**ARTICLE:**
################

Quelle position adopter pour une entreprise dans une situation de guerre comme celle qui se déroule en Ukraine ? En quoi ce sujet relève-t-il de la responsabilité de l’entreprise ? Et si les entreprises se devaient désormais d’avoir une « politique étrangère » ? Tribune co-écrite par Patrick d’Humières, fondateur de Eco-Learn, enseignant IRIS sur la géopolitique de l’entreprise et Marine Champon, fondatrice de Initiatik, experte en stratégies de concertation.

La guerre en Ukraine vient de mettre à nue la diversité d’approches de nos entreprises quant à leur position stratégique lorsque survient une crise internationale grave, un conflit ouvert ou une tension mondiale et qui les prend en étau entre les intérêts des Etats et les valeurs des sociétés civiles. Certains groupes ont choisi la rupture outragée et d’autres le ménagement prudent du long terme. Y-a-t’il une règle et une méthode qui s’impose à elles afin de concilier leur intérêt social avec leur solidarité attendue avec leurs clients, actionnaires et salariés ?

En tout cas , il est de plus en plus clair que la responsabilité sociétale de l’entreprise comporte une dimension géopolitique à prendre en charge et que celle-ci n’est pas à part, ni exceptionnelle : elle consacre la vérité de l’engagement courant de l’entreprise dans son « rapport au monde ». 

Entreprise et géopolitique : l’histoire n’est pas nouvelle

On ne découvre pas cette problématique avec la guerre en Ukraine qui est aussi la guerre faite à notre projet démocratique européen, ne l’oublions pas. Ce serait une amnésie coupable de considérer cette situation comme nouvelle car de telles « prises en otage du business » apparaissent dans tous les contextes conflictuels et l’oblige à « choisir son camp ».  Sans remonter à la collaboration avec l’ennemi pendant la dernière guerre mondiale, le débat appelle les mêmes discussions et entraîne les mêmes conséquences : il y a les entreprises qui sont « du bon côté » et celles qui se trompent de combat, en se cachant derrière une fausse neutralité ou en faisant fi de leur insertions au cœur des sociétés où elles produisent et où elles vendent !

################

**DONNÉES FOURNIES:**

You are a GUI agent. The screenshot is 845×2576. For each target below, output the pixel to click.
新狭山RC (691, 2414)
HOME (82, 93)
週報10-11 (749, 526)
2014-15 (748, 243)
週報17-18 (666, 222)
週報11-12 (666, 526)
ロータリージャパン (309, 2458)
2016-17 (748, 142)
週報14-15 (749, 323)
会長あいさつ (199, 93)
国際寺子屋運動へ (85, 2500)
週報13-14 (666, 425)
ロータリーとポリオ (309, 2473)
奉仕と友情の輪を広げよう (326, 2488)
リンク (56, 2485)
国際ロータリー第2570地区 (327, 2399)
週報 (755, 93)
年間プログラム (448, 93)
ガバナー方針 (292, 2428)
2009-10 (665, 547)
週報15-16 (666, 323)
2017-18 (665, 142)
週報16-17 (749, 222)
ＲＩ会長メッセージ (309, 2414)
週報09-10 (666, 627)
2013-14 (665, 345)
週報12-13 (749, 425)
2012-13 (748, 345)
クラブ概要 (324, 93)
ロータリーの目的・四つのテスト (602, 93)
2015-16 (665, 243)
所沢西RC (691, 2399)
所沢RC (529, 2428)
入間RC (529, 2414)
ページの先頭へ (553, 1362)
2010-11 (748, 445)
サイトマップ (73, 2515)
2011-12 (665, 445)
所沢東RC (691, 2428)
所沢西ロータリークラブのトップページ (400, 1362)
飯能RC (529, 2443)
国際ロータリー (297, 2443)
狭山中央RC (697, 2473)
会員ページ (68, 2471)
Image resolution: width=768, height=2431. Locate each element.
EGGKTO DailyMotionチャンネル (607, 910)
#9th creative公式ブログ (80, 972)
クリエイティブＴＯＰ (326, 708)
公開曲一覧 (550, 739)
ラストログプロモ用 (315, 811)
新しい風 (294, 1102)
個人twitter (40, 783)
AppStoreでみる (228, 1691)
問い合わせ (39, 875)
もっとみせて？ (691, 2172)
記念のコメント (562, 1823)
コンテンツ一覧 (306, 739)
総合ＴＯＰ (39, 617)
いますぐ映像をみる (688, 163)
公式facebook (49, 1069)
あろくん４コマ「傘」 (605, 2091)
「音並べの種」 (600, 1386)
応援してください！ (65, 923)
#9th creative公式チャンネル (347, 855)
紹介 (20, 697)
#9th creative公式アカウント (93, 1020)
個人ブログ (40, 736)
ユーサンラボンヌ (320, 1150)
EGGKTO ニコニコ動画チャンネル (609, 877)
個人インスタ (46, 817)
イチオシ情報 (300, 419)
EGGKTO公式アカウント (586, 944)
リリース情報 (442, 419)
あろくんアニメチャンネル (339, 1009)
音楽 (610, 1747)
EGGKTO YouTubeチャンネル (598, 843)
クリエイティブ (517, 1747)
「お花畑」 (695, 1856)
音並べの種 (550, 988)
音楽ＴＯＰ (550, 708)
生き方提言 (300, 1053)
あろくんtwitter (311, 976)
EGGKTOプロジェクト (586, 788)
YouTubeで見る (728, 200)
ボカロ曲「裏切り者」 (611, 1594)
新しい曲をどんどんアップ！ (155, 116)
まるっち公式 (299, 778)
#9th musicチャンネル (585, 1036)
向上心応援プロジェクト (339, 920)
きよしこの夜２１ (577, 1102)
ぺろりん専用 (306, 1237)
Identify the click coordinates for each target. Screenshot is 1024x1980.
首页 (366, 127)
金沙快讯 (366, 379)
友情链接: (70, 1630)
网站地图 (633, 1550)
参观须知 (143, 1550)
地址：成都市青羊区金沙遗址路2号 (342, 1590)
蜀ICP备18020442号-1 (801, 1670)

################

**CONSIGNES À RESPECTER:** Poursuivez la tribune consacrée à la dimension géopolitique de la responsabilité des entreprises, en reprenant immédiatement après sa dernière phrase.

**RÉPONSE RÉDIGÉE:**
Au départ, il y a eu l’embargo des années 80 contre l’apartheid qui a fini par être suivi et qui a contribué à faire changer le régime politique sud-africain ; il est même à l’origine des principes de l’OCDE en matière de conduite responsable des affaires, le seul vrai cadre de droit international qui régit ces questions que les Etats ont la charge de faire appliquer mais dont ils semblent avoir oubliés qu’ils les ont signés… Concernant l’Iran, et avant les génocides du Darfour ou d’Afrique de l’Est, ce sont les Etats-Unis qui se sont chargés de faire appliquer les décisions onusiennes aux entreprises complaisantes, dans un concours de cynisme de toutes parts. Plus récemment en Syrie, en Birmanie, ce sont les ONG qui ont utilisé l’arme des juges pour rappeler les entreprises peu soucieuses des droits humains à leurs obligations plus que morales, qu’on aurait pu faire respecter bien avant.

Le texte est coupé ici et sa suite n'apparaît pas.